Here are some excerpts from the Men's Health interview:
Superstar David Beckham opens up in the September issue of Men's Health magazine, on newsstands August 12, 2008, about his unique formula for success. Having reached the one year milestone of playing for Major League Soccer's Los Angeles Galaxy, Beckham reflects on bringing notoriety to "football" and to U.S. fans across the pond, choosing his kids over sports, the importance of training in his overall success, and the "madness" that constantly surrounds his family. At age 13, Beckham was discouraged from pursuing soccer from a teacher when he was told, "You'll never play for England, because you're too small and not strong enough." It was those words that set Beckham on a path to change the sport forever.
On broadening soccer's appeal to Americans:
"I never do anything where I don't believe in what I'm doing. I see that something could happen in U.S. soccer. That change isn't going to happen in a year or two. It's more of a 5-, 10-, or even 15-year plan. I believe in it, and I believe that in years to come, this could be one of the biggest sports here in America."


On his father's influence:
Beckham credits his father with helping him harness his focus. "Even if I had a great game he's always say, 'You played well, but these were the mistakes you made.' If I had a bad game, I'd hear all about that. When I was playing for Manchester United, playing something like 200 games and winning European Cup finals, he still wouldn't let me get away with saying, 'I've made it.' So that's one thing I have never done and never will do."

"You'll never play for England, because you're too small and not strong enough," Beckham heard these words from a soccer player at age 13, which led him to his professional career in "football."

On keeping his mind in the game:
"I'm a really bad loser. It stays with me for a while. I always take it quite personally when we don't win as a team or I don't win in everything else I do."

"I don't worry about any other players. I've always concentrated on what my job is more than anything, more than how good the other team is, no matter who the opponent is-even off the field. If you do your job, then there's nothing else."

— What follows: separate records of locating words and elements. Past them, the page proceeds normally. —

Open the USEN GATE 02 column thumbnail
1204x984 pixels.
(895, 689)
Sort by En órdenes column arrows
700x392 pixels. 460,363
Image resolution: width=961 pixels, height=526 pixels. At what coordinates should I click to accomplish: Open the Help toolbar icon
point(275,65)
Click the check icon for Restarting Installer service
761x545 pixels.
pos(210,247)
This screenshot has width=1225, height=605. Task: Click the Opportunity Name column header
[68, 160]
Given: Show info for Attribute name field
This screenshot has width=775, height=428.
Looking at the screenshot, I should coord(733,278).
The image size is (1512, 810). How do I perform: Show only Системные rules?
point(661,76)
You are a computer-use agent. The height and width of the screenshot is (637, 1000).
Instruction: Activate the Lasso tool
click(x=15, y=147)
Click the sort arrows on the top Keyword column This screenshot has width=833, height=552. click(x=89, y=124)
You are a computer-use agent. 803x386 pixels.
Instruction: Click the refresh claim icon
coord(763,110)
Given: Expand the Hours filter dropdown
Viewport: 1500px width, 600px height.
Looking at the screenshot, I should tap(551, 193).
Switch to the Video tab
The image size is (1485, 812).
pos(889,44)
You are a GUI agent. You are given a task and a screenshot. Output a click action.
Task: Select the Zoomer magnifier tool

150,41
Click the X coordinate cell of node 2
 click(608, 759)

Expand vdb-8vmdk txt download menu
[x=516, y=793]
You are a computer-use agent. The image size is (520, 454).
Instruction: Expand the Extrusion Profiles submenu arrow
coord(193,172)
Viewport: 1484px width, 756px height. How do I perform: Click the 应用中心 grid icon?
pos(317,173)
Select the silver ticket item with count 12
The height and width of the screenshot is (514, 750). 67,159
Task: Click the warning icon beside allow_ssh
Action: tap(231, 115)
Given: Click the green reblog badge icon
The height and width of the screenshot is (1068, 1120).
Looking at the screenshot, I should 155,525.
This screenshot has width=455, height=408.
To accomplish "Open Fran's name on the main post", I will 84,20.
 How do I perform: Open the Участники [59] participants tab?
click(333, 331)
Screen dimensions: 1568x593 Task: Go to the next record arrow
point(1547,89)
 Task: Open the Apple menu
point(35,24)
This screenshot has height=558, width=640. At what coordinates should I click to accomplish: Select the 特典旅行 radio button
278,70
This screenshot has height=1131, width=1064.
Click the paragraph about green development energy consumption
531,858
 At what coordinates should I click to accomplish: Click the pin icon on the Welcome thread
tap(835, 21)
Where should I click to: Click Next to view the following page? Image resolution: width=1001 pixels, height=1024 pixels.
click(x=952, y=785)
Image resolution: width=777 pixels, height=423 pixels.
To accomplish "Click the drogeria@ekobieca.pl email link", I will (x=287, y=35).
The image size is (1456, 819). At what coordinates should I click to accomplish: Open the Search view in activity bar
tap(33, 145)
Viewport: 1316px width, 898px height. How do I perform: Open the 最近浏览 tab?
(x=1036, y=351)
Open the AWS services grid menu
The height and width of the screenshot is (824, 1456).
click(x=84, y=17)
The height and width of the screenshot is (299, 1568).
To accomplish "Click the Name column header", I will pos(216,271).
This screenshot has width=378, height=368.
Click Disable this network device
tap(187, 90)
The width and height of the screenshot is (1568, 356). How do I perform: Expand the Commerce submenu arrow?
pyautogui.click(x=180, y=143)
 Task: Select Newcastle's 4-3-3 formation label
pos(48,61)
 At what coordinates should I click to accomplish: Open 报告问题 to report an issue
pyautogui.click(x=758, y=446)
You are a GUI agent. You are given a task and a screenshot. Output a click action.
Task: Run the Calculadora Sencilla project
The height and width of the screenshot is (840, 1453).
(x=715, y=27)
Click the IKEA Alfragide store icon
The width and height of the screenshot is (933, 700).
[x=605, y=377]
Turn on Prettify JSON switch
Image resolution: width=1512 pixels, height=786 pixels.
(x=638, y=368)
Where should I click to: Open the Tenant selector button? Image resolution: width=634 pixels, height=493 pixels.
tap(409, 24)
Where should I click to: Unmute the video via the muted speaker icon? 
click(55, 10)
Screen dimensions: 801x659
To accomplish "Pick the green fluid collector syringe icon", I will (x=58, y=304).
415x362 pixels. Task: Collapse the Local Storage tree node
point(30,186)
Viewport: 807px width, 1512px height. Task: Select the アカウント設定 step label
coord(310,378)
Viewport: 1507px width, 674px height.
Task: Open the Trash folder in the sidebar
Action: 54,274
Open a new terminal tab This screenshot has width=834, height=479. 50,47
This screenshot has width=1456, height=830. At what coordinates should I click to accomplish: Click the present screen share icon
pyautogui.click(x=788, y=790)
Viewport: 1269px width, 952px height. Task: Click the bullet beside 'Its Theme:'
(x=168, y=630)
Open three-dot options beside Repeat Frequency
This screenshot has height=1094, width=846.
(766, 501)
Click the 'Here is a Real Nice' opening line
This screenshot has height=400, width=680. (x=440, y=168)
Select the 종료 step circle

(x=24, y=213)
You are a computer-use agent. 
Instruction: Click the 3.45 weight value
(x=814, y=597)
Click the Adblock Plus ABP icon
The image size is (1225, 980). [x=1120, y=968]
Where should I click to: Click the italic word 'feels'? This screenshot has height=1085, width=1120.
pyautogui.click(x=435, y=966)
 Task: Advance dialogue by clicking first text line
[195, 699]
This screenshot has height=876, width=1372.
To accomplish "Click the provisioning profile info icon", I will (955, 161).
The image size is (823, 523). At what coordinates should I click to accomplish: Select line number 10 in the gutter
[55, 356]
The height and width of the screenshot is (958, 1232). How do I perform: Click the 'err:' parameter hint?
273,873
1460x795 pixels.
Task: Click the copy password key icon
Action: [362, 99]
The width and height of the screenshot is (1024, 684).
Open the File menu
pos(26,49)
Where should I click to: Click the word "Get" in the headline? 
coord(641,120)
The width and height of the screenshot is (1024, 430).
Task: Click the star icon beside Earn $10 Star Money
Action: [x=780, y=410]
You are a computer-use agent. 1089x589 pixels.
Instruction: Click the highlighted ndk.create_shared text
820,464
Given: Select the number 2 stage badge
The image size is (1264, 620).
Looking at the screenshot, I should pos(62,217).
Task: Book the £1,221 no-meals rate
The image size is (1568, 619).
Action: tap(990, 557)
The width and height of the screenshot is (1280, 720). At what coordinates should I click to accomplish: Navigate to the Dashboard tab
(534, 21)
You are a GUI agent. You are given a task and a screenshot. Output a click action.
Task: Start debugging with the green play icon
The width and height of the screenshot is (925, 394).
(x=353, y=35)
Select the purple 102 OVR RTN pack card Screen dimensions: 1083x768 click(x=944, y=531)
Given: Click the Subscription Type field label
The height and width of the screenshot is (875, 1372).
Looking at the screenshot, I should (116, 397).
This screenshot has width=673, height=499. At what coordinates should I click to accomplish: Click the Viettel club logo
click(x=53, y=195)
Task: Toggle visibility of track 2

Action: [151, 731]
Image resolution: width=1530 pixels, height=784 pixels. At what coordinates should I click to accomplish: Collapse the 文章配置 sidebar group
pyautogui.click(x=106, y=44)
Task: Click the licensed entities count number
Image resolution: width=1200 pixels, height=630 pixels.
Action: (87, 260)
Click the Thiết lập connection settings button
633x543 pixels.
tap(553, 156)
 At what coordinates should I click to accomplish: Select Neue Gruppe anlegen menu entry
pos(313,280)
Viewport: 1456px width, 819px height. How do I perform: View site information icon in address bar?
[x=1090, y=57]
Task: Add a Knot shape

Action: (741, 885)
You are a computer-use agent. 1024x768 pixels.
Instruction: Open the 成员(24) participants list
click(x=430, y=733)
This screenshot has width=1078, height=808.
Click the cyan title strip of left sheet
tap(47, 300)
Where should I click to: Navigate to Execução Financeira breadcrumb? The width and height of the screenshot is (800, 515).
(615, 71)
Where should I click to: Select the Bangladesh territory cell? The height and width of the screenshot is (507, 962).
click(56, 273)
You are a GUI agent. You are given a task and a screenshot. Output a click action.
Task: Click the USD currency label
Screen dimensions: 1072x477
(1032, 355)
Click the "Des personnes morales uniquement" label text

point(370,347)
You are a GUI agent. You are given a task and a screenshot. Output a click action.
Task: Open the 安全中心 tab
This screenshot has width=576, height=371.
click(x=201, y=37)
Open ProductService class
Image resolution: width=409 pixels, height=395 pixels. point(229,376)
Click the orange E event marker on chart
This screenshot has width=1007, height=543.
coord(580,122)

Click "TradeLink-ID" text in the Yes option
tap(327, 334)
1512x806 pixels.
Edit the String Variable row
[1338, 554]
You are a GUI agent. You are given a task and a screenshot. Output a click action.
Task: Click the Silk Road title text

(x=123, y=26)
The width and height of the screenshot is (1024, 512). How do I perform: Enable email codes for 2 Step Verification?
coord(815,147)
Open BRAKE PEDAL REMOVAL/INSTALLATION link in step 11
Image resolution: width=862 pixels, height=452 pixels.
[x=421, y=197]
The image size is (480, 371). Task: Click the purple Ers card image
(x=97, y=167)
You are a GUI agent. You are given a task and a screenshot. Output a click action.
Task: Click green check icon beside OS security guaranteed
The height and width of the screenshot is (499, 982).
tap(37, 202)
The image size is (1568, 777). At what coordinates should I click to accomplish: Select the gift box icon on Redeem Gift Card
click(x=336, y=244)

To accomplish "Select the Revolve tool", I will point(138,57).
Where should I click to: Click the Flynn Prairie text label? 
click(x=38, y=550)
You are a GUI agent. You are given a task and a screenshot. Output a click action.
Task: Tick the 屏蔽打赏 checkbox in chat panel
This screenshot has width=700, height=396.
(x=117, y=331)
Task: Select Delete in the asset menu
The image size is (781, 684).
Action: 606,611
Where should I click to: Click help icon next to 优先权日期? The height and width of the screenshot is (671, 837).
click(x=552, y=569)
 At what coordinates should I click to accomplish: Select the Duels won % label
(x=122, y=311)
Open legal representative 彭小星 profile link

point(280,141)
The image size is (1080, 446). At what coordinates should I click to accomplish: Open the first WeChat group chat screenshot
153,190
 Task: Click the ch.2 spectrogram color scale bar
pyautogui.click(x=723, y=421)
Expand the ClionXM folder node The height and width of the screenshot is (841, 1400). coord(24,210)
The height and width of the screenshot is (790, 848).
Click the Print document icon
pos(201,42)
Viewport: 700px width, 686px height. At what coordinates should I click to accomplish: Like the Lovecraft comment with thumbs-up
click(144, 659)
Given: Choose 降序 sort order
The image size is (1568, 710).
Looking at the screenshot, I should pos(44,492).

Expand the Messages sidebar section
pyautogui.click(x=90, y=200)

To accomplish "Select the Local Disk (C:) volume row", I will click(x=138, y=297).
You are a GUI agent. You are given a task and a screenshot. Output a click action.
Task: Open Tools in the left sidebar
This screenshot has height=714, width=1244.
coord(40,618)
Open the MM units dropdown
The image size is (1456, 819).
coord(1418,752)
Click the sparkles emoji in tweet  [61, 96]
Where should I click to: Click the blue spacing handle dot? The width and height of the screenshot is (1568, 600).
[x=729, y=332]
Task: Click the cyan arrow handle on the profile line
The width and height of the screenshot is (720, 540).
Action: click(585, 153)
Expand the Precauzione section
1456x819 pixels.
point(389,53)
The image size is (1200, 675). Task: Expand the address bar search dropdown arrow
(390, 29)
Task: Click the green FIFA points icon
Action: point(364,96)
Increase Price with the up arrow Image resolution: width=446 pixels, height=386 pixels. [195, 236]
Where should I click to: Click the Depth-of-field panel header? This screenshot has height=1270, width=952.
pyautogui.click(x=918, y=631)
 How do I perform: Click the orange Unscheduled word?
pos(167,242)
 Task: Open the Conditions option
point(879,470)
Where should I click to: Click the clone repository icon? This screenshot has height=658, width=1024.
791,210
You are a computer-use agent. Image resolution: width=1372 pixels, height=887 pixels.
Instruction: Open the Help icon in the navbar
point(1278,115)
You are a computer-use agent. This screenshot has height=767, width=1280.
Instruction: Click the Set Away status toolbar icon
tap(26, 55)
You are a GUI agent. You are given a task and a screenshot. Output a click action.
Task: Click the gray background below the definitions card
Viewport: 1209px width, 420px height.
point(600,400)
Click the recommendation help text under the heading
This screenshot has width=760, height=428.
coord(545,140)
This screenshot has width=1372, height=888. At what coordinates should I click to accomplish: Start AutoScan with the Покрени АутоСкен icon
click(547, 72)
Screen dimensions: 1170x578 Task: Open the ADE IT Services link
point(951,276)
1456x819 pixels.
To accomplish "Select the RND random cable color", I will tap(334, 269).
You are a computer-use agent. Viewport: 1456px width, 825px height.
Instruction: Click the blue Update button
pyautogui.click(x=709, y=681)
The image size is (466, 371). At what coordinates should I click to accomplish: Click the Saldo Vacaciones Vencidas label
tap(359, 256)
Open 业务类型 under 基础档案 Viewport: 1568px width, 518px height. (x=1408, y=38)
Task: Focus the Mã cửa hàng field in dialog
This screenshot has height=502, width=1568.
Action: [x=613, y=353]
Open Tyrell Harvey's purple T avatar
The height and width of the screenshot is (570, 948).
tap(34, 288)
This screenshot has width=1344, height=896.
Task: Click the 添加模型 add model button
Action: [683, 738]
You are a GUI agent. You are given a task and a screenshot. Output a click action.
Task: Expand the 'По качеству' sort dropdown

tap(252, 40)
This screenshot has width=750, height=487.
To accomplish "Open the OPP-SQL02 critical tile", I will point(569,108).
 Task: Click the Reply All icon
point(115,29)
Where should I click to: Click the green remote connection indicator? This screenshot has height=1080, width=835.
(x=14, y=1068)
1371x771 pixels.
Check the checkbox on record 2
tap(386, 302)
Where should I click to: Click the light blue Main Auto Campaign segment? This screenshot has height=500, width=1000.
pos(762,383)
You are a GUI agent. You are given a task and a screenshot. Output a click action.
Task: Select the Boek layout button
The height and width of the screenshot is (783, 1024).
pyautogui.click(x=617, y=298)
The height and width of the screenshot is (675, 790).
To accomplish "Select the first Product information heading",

"Preseason if where you get the stability for the rest of the season. I'll never perform at my highest level unless I'm 100 percent fit. That's one of my biggest attributes, the energy I've got on the field. For me, training is as important as the games."

"My game's all about moving around the pitch. I went through a stage a few years ago where I lifted a lot of weights and put on about a stone [about 14 pounds] and ended up not being able to run."


On balancing his career and family:
"There is this madness around me, around my family. Without a doubt, out on the field is where I'm most comfortable, where I'm happiest, because I know what I'm doing, and I know I can do it."

"People always ask me, 'Do you play golf?' Because a majority of sportsmen do. I used to play, quite a few years ago, but to be honest, I'd rather spend 4 hours with the kids than 4 hours on a golf course. As much as it can be relaxing, it's a frustrating sport. My way of relaxing is listening to music and spending time with the kids."


On being a role model:
"To be someone kids look up to is a great honor. What matters is how you carry yourself, off and on the field."

"People always say to me, 'Why would you place yourself in a position where you have to put pressure on yourself?' But it's what gives me energy."

On being a fashion icon:
"I know what I'm doing," Beckham says of his fashion style.